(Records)
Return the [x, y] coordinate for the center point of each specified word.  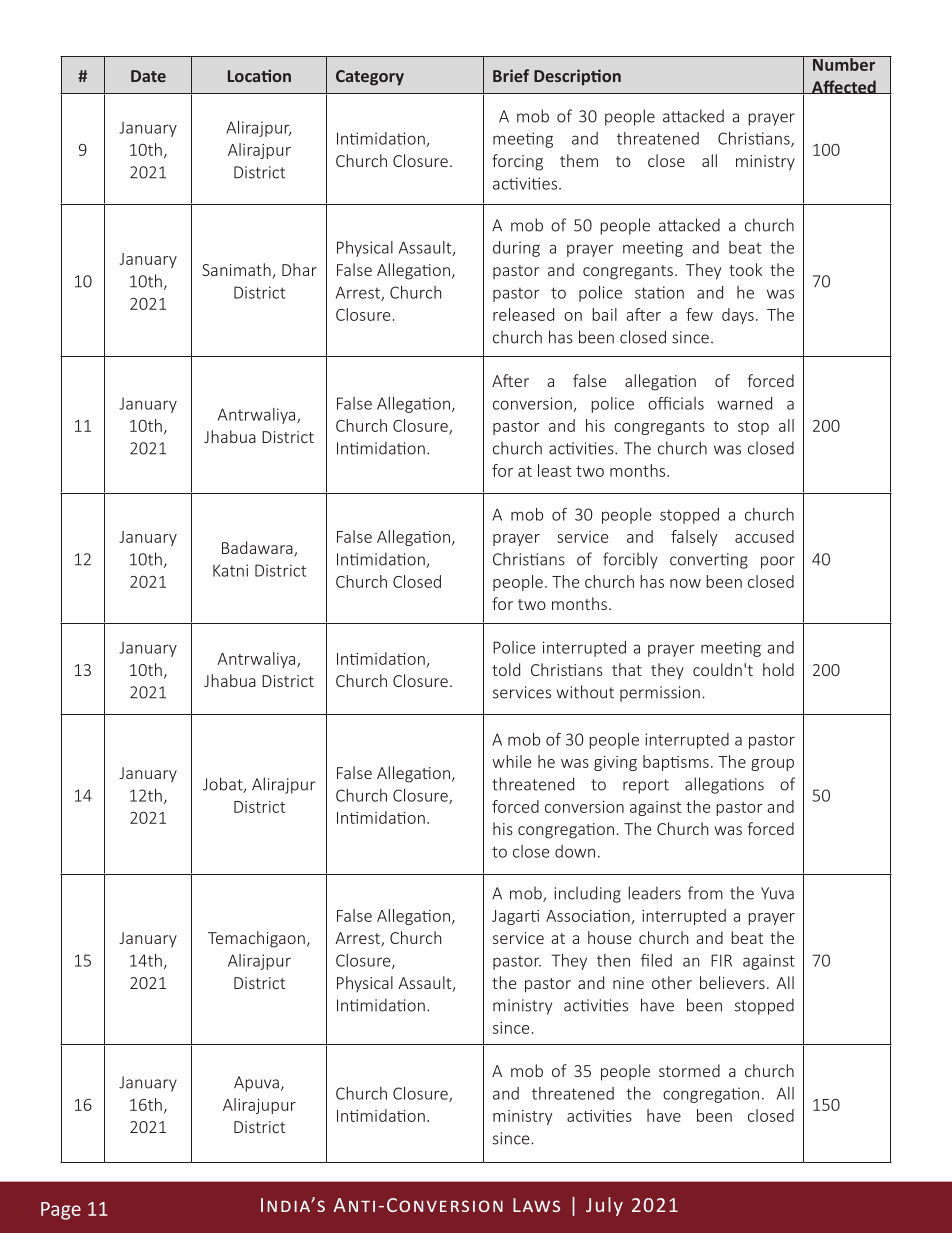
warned [744, 403]
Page [61, 1211]
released [523, 314]
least [554, 470]
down [575, 851]
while [511, 761]
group [772, 765]
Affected [844, 87]
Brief [511, 75]
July [604, 1206]
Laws [536, 1205]
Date [148, 76]
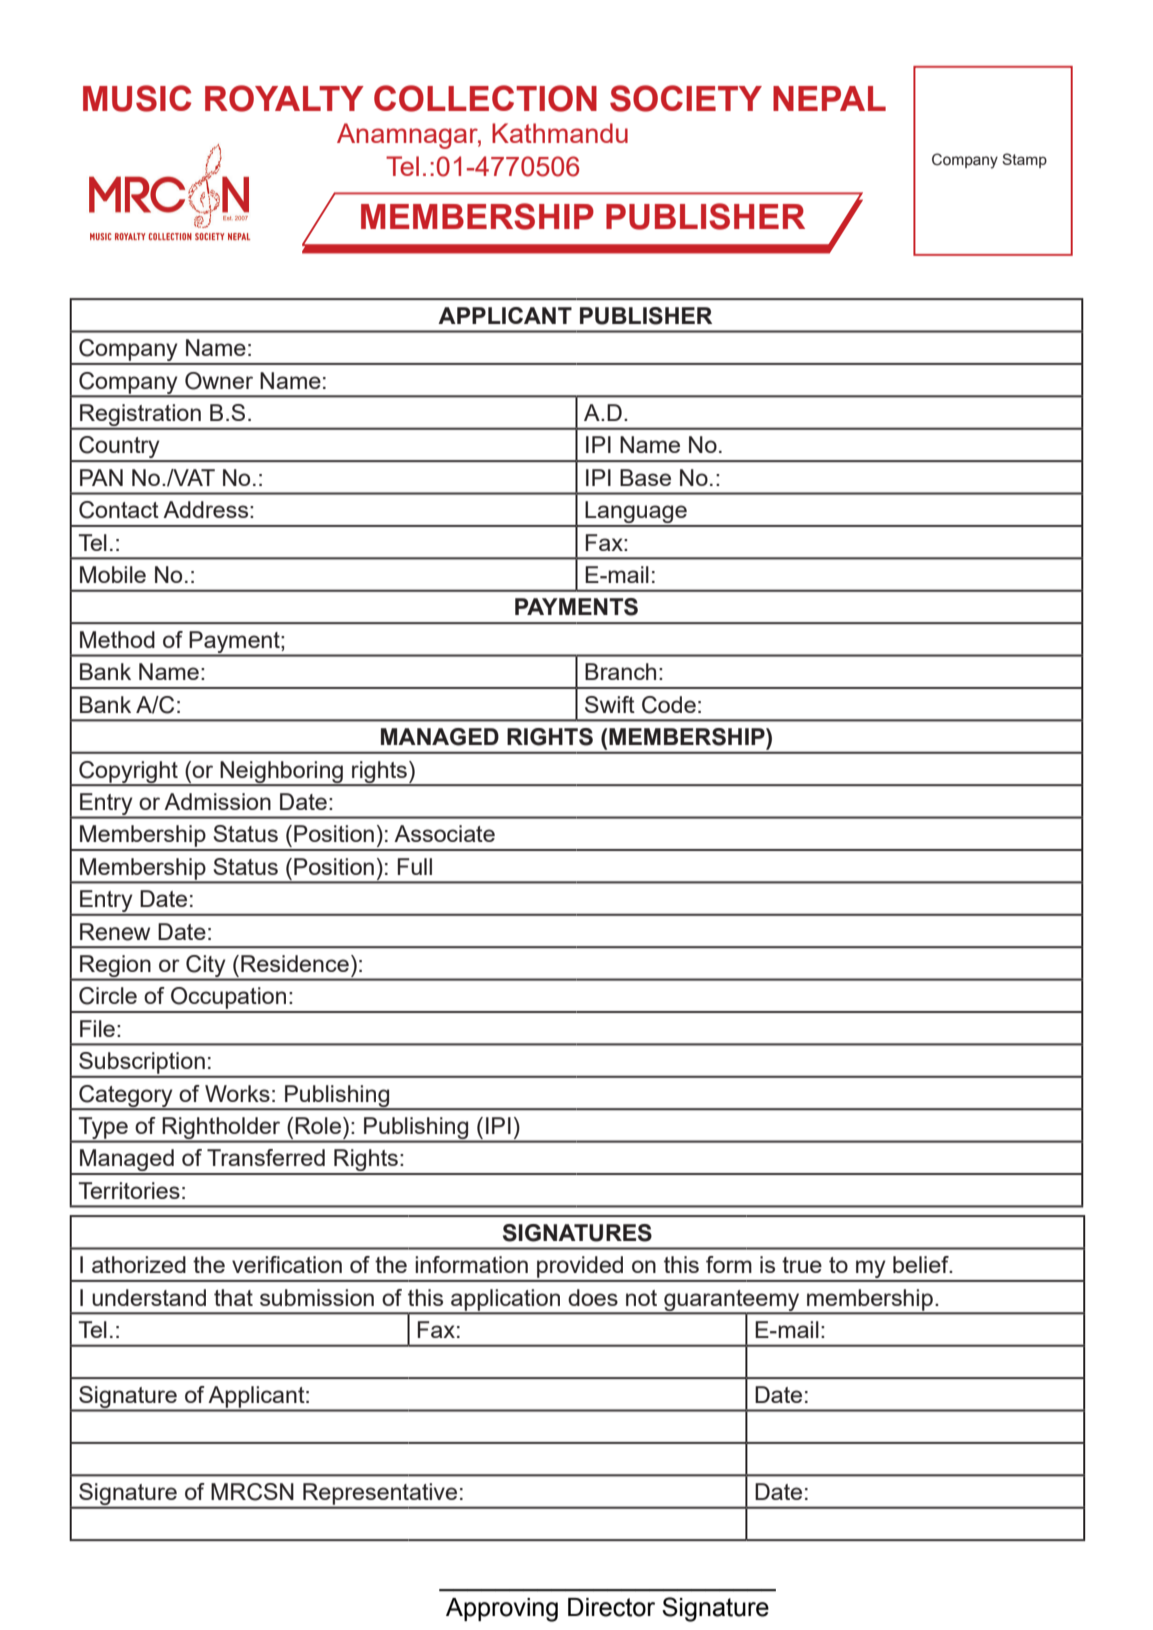 Image resolution: width=1153 pixels, height=1630 pixels. I want to click on Kathmandu, so click(560, 133).
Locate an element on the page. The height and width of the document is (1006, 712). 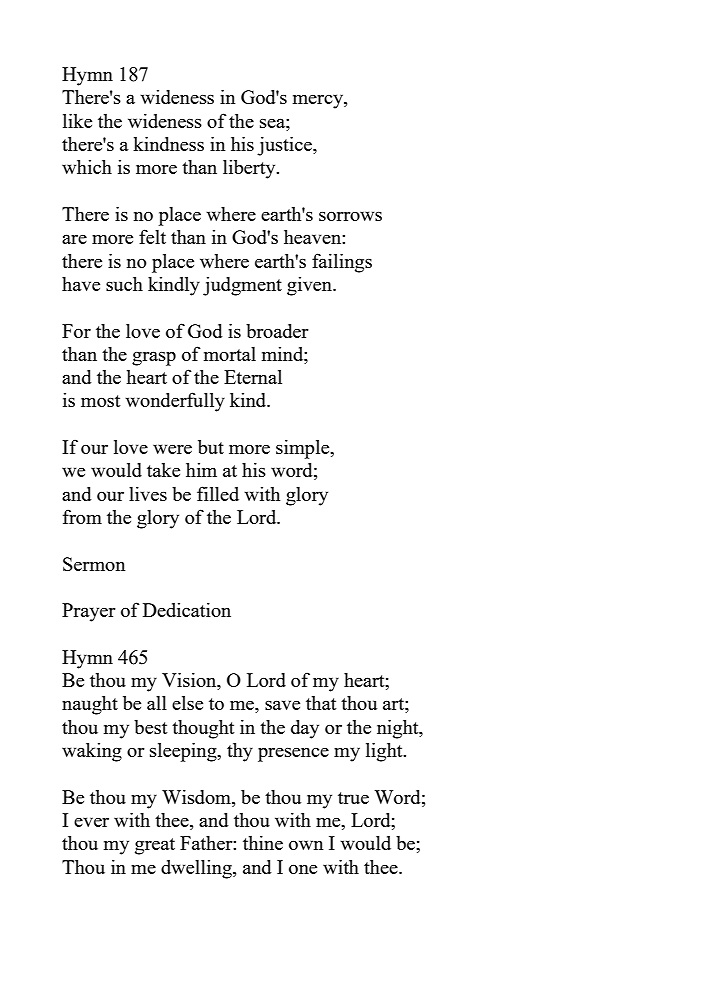
that is located at coordinates (321, 703).
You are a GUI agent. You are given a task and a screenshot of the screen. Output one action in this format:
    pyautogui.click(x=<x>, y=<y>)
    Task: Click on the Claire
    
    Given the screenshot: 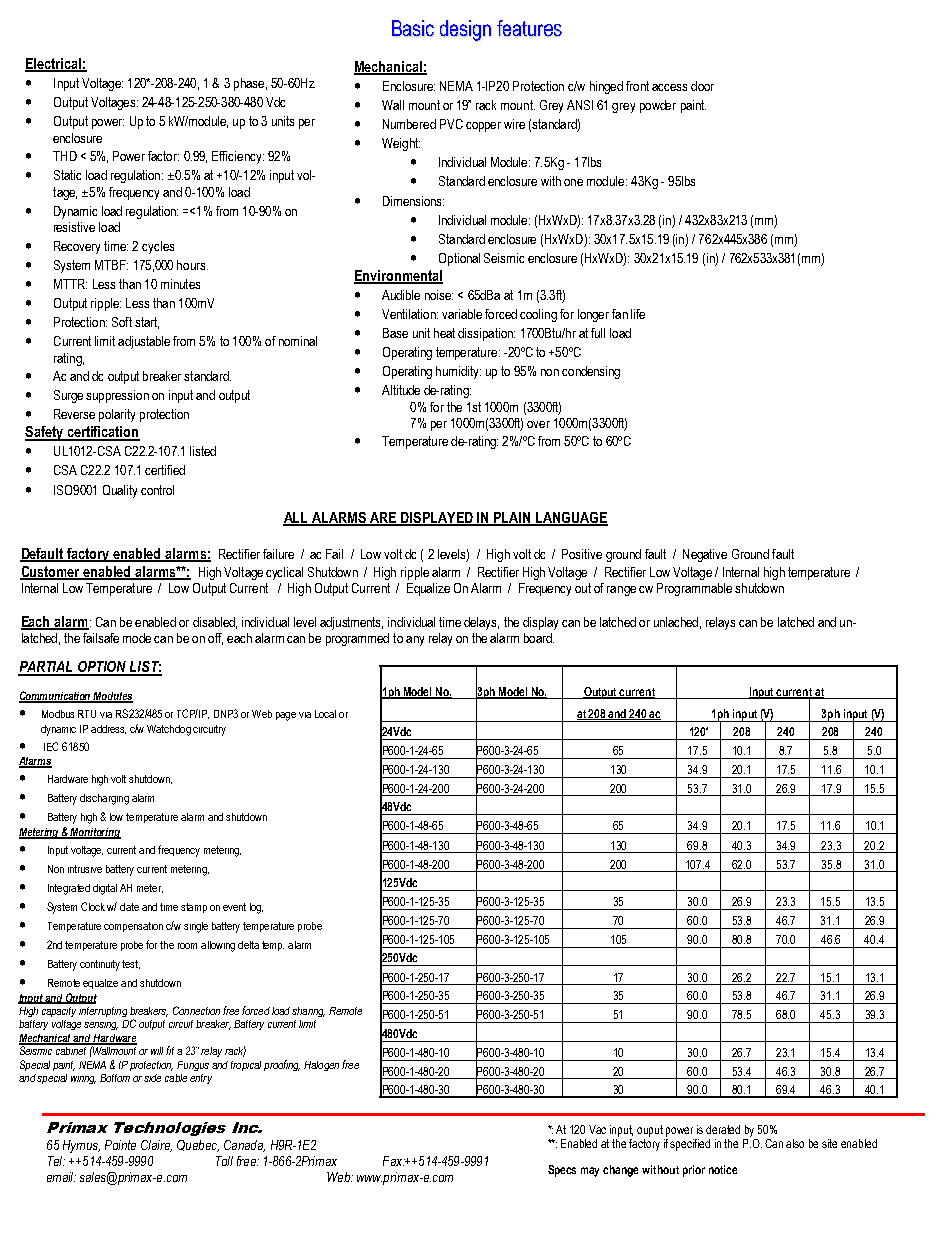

**WHAT YOU NEED TO DO**
Please rewrite all the items above, replacing "screenshot" with "screen image" and leaving everything else unchanged. Leave the pictures out of your answer.

**ANSWER TO THE PROBLEM**
Return the [x, y] coordinate for the center point of each specified word.  
warned [744, 403]
Page [61, 1211]
released [523, 314]
least [554, 470]
down [575, 851]
while [511, 761]
group [772, 765]
Affected [844, 87]
Brief [511, 75]
July [604, 1206]
Laws [536, 1205]
Date [148, 76]
 Image resolution: width=1153 pixels, height=1630 pixels. I want to click on Kathmandu, so click(560, 133).
Locate an element on the page. The height and width of the document is (1006, 712). 
that is located at coordinates (321, 703).
You are a GUI agent. You are given a task and a screen image of the screen. Output one action in this format:
    pyautogui.click(x=<x>, y=<y>)
    Task: Click on the Claire
    
    Given the screen image: 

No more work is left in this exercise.